→ Material:
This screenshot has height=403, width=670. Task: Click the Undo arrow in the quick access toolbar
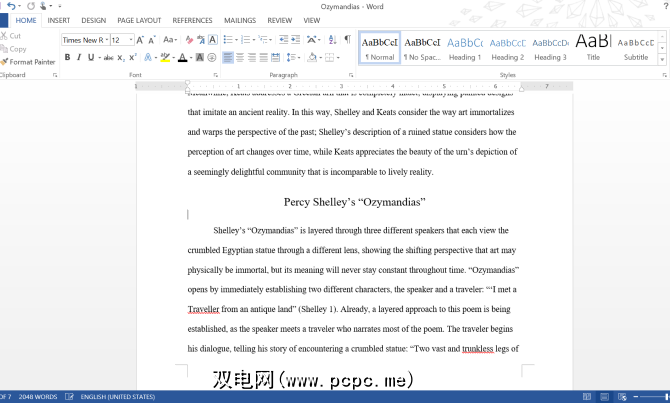coord(11,6)

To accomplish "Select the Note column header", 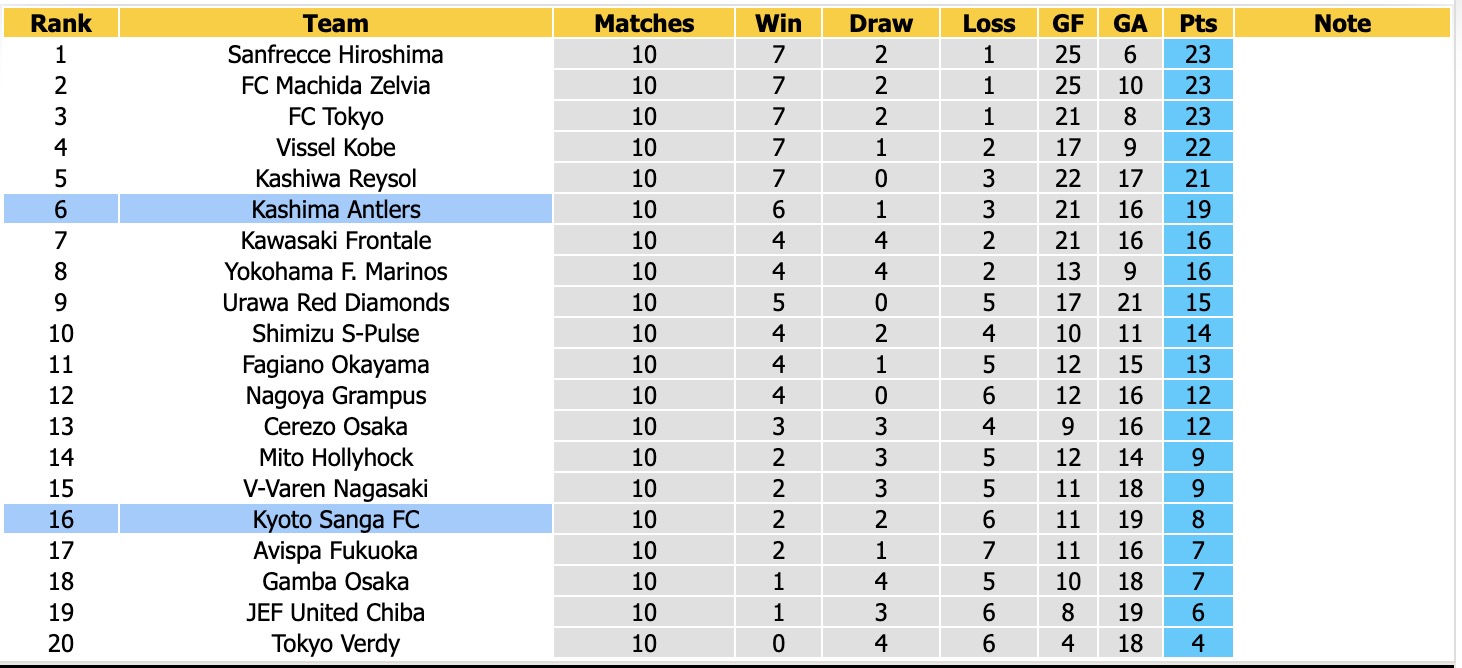I will pos(1342,23).
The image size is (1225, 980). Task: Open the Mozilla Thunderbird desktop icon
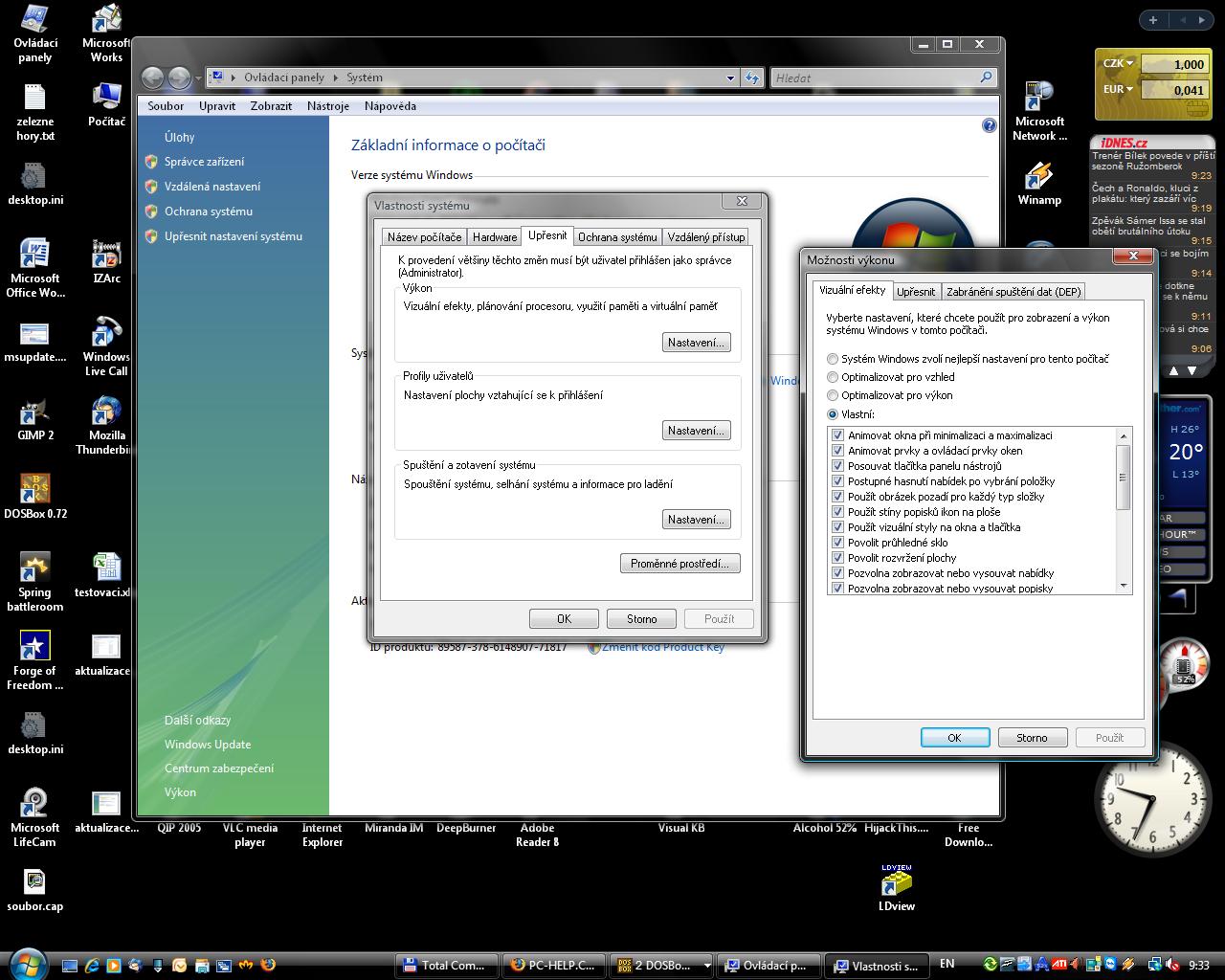click(106, 414)
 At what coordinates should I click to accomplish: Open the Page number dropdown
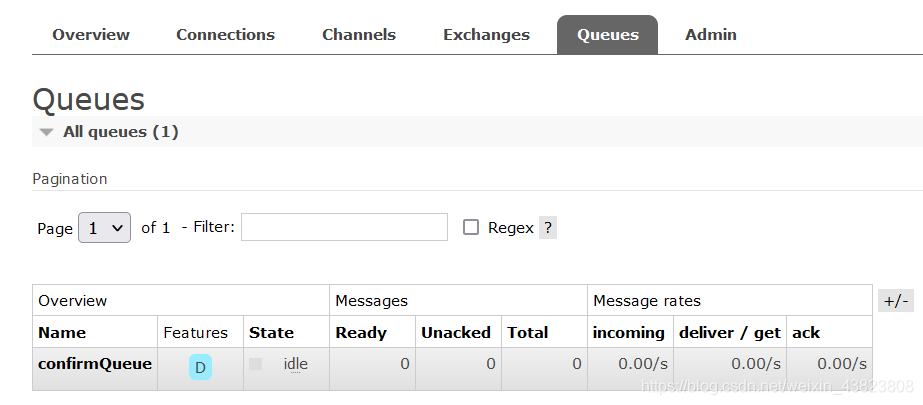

→ What you need to do:
Express the stretch from the line containing "The image size" through the end of the data as a Markdown table with the columns Row and Line, one row per line. Skip blank lines and leave the pictures out.

→ Task output:
| Row | Line |
|---|---|
| 1 | The image size is (1225, 980). Task: Open the Mozilla Thunderbird desktop icon |
| 2 | click(106, 414) |
| 3 |  At what coordinates should I click to accomplish: Open the Page number dropdown |